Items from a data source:
______________________________
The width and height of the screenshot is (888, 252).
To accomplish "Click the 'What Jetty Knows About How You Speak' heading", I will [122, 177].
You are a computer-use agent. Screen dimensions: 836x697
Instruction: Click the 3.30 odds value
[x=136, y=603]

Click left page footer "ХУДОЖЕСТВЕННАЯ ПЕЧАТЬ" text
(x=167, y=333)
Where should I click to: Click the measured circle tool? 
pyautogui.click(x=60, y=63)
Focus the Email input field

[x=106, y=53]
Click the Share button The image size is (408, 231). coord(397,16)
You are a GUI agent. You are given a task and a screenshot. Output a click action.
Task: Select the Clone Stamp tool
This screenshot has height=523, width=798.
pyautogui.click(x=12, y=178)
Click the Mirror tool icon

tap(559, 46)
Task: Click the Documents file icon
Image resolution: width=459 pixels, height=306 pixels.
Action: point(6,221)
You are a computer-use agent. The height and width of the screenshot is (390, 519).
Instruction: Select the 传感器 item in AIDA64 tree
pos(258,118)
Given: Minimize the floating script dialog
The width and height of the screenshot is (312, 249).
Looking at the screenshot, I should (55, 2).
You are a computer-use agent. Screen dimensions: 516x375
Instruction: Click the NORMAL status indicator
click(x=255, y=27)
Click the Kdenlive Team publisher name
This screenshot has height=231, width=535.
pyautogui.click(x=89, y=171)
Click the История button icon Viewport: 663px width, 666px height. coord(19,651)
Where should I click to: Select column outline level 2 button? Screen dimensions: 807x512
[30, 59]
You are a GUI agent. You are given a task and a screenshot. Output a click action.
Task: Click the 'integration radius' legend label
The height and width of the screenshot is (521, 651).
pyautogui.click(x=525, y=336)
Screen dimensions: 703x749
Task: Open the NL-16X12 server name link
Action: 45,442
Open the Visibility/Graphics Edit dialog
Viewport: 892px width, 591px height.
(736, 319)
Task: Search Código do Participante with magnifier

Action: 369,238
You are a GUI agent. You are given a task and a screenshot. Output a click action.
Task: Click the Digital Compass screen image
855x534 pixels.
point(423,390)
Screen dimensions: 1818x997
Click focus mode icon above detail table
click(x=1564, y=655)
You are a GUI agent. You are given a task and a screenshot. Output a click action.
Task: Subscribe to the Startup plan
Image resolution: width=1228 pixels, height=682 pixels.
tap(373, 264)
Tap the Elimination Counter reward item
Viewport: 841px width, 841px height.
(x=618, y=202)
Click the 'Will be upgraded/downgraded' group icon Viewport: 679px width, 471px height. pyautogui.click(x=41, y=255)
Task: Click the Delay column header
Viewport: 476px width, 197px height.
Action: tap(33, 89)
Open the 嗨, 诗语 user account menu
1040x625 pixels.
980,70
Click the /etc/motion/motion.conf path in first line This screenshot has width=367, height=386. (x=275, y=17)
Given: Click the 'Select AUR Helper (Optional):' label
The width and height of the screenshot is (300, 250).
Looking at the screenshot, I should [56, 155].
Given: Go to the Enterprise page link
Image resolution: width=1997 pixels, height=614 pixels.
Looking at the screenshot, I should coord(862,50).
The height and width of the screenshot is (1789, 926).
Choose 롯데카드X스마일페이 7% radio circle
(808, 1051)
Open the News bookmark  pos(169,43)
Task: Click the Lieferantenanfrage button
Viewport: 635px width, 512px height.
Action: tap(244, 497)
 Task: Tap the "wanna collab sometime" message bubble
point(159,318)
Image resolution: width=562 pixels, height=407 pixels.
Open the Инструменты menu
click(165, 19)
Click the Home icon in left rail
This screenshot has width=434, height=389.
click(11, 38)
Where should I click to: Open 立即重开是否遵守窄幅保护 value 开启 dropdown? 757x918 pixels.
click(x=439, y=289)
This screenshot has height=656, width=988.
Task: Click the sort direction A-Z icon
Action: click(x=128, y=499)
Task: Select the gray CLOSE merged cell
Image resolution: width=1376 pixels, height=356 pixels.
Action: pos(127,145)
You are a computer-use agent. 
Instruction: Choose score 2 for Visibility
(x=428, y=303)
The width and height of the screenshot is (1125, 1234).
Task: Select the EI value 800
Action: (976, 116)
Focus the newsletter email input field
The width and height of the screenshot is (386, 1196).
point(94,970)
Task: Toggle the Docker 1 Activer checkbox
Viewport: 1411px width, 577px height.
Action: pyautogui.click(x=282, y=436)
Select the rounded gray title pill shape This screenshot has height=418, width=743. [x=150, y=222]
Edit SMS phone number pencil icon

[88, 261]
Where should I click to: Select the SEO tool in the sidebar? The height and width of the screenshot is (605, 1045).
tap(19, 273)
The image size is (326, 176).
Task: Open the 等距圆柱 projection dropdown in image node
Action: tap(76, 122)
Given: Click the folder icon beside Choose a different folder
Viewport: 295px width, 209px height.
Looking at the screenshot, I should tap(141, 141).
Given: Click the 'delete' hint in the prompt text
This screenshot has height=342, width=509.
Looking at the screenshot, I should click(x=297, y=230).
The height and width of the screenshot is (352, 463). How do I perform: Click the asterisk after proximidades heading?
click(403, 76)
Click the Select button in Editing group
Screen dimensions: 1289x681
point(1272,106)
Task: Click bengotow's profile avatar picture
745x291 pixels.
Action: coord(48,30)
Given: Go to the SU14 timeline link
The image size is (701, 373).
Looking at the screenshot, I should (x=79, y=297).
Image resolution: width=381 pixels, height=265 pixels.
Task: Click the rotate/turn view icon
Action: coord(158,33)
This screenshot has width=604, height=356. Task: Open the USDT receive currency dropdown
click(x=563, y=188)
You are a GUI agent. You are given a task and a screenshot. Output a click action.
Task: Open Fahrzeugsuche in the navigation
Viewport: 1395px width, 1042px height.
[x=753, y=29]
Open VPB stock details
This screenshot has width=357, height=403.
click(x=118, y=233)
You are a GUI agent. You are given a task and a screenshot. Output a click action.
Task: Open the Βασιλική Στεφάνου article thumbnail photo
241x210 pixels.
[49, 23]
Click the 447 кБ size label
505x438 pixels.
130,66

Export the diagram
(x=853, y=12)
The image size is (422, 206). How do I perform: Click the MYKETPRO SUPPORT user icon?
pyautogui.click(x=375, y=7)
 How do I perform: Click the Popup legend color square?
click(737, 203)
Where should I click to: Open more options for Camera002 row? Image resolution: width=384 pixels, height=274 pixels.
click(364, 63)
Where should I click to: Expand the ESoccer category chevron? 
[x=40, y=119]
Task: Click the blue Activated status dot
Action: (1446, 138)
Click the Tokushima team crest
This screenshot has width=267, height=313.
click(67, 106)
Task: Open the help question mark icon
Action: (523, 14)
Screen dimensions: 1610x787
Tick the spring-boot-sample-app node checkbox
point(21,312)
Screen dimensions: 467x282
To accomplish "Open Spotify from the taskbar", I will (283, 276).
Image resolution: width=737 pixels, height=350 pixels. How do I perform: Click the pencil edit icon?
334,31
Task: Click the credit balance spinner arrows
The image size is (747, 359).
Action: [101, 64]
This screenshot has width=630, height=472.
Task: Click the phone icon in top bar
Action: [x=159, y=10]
______________________________
> **Brief**: Please be sure to repeat every entry exactly.

> **Finished task**:
The width and height of the screenshot is (888, 252).
To accomplish "Click the 'What Jetty Knows About How You Speak' heading", I will [122, 177].
You are a computer-use agent. Screen dimensions: 836x697
Instruction: Click the 3.30 odds value
[x=136, y=603]

Click left page footer "ХУДОЖЕСТВЕННАЯ ПЕЧАТЬ" text
(x=167, y=333)
Where should I click to: Click the measured circle tool? 
pyautogui.click(x=60, y=63)
Focus the Email input field

[x=106, y=53]
Click the Share button The image size is (408, 231). coord(397,16)
You are a GUI agent. You are given a task and a screenshot. Output a click action.
Task: Select the Clone Stamp tool
This screenshot has height=523, width=798.
pyautogui.click(x=12, y=178)
Click the Mirror tool icon

tap(559, 46)
Task: Click the Documents file icon
Image resolution: width=459 pixels, height=306 pixels.
Action: point(6,221)
You are a computer-use agent. The height and width of the screenshot is (390, 519).
Instruction: Select the 传感器 item in AIDA64 tree
pos(258,118)
Given: Minimize the floating script dialog
The width and height of the screenshot is (312, 249).
Looking at the screenshot, I should (55, 2).
You are a computer-use agent. Screen dimensions: 516x375
Instruction: Click the NORMAL status indicator
click(x=255, y=27)
Click the Kdenlive Team publisher name
This screenshot has height=231, width=535.
pyautogui.click(x=89, y=171)
Click the История button icon Viewport: 663px width, 666px height. coord(19,651)
Where should I click to: Select column outline level 2 button? Screen dimensions: 807x512
[30, 59]
You are a GUI agent. You are given a task and a screenshot. Output a click action.
Task: Click the 'integration radius' legend label
The height and width of the screenshot is (521, 651).
pyautogui.click(x=525, y=336)
Screen dimensions: 703x749
Task: Open the NL-16X12 server name link
Action: 45,442
Open the Visibility/Graphics Edit dialog
Viewport: 892px width, 591px height.
(736, 319)
Task: Search Código do Participante with magnifier

Action: 369,238
You are a GUI agent. You are given a task and a screenshot. Output a click action.
Task: Click the Digital Compass screen image
855x534 pixels.
point(423,390)
Screen dimensions: 1818x997
Click focus mode icon above detail table
click(x=1564, y=655)
You are a GUI agent. You are given a task and a screenshot. Output a click action.
Task: Subscribe to the Startup plan
Image resolution: width=1228 pixels, height=682 pixels.
tap(373, 264)
Tap the Elimination Counter reward item
Viewport: 841px width, 841px height.
(x=618, y=202)
Click the 'Will be upgraded/downgraded' group icon Viewport: 679px width, 471px height. pyautogui.click(x=41, y=255)
Task: Click the Delay column header
Viewport: 476px width, 197px height.
Action: tap(33, 89)
Open the 嗨, 诗语 user account menu
1040x625 pixels.
980,70
Click the /etc/motion/motion.conf path in first line This screenshot has width=367, height=386. (x=275, y=17)
Given: Click the 'Select AUR Helper (Optional):' label
The width and height of the screenshot is (300, 250).
Looking at the screenshot, I should [56, 155].
Given: Go to the Enterprise page link
Image resolution: width=1997 pixels, height=614 pixels.
Looking at the screenshot, I should coord(862,50).
The height and width of the screenshot is (1789, 926).
Choose 롯데카드X스마일페이 7% radio circle
(808, 1051)
Open the News bookmark  pos(169,43)
Task: Click the Lieferantenanfrage button
Viewport: 635px width, 512px height.
Action: tap(244, 497)
 Task: Tap the "wanna collab sometime" message bubble
point(159,318)
Image resolution: width=562 pixels, height=407 pixels.
Open the Инструменты menu
click(165, 19)
Click the Home icon in left rail
This screenshot has width=434, height=389.
click(11, 38)
Where should I click to: Open 立即重开是否遵守窄幅保护 value 开启 dropdown? 757x918 pixels.
click(x=439, y=289)
This screenshot has height=656, width=988.
Task: Click the sort direction A-Z icon
Action: click(x=128, y=499)
Task: Select the gray CLOSE merged cell
Image resolution: width=1376 pixels, height=356 pixels.
Action: pos(127,145)
You are a computer-use agent. 
Instruction: Choose score 2 for Visibility
(x=428, y=303)
The width and height of the screenshot is (1125, 1234).
Task: Select the EI value 800
Action: (976, 116)
Focus the newsletter email input field
The width and height of the screenshot is (386, 1196).
point(94,970)
Task: Toggle the Docker 1 Activer checkbox
Viewport: 1411px width, 577px height.
Action: pyautogui.click(x=282, y=436)
Select the rounded gray title pill shape This screenshot has height=418, width=743. [x=150, y=222]
Edit SMS phone number pencil icon

[88, 261]
Where should I click to: Select the SEO tool in the sidebar? The height and width of the screenshot is (605, 1045).
tap(19, 273)
The image size is (326, 176).
Task: Open the 等距圆柱 projection dropdown in image node
Action: tap(76, 122)
Given: Click the folder icon beside Choose a different folder
Viewport: 295px width, 209px height.
Looking at the screenshot, I should tap(141, 141).
Given: Click the 'delete' hint in the prompt text
This screenshot has height=342, width=509.
Looking at the screenshot, I should click(x=297, y=230).
The height and width of the screenshot is (352, 463). How do I perform: Click the asterisk after proximidades heading?
click(403, 76)
Click the Select button in Editing group
Screen dimensions: 1289x681
point(1272,106)
Task: Click bengotow's profile avatar picture
745x291 pixels.
Action: coord(48,30)
Given: Go to the SU14 timeline link
The image size is (701, 373).
Looking at the screenshot, I should (x=79, y=297).
Image resolution: width=381 pixels, height=265 pixels.
Task: Click the rotate/turn view icon
Action: coord(158,33)
This screenshot has width=604, height=356. Task: Open the USDT receive currency dropdown
click(x=563, y=188)
You are a GUI agent. You are given a task and a screenshot. Output a click action.
Task: Open Fahrzeugsuche in the navigation
Viewport: 1395px width, 1042px height.
[x=753, y=29]
Open VPB stock details
This screenshot has width=357, height=403.
click(x=118, y=233)
You are a GUI agent. You are given a task and a screenshot. Output a click action.
Task: Open the Βασιλική Στεφάνου article thumbnail photo
241x210 pixels.
[49, 23]
Click the 447 кБ size label
505x438 pixels.
130,66

Export the diagram
(x=853, y=12)
The image size is (422, 206). How do I perform: Click the MYKETPRO SUPPORT user icon?
pyautogui.click(x=375, y=7)
 How do I perform: Click the Popup legend color square?
click(737, 203)
Where should I click to: Open more options for Camera002 row? Image resolution: width=384 pixels, height=274 pixels.
click(364, 63)
Where should I click to: Expand the ESoccer category chevron? 
[x=40, y=119]
Task: Click the blue Activated status dot
Action: (1446, 138)
Click the Tokushima team crest
This screenshot has width=267, height=313.
click(67, 106)
Task: Open the help question mark icon
Action: (523, 14)
Screen dimensions: 1610x787
Tick the spring-boot-sample-app node checkbox
point(21,312)
Screen dimensions: 467x282
To accomplish "Open Spotify from the taskbar", I will (283, 276).
Image resolution: width=737 pixels, height=350 pixels. How do I perform: Click the pencil edit icon?
334,31
Task: Click the credit balance spinner arrows
The image size is (747, 359).
Action: [101, 64]
This screenshot has width=630, height=472.
Task: Click the phone icon in top bar
Action: [x=159, y=10]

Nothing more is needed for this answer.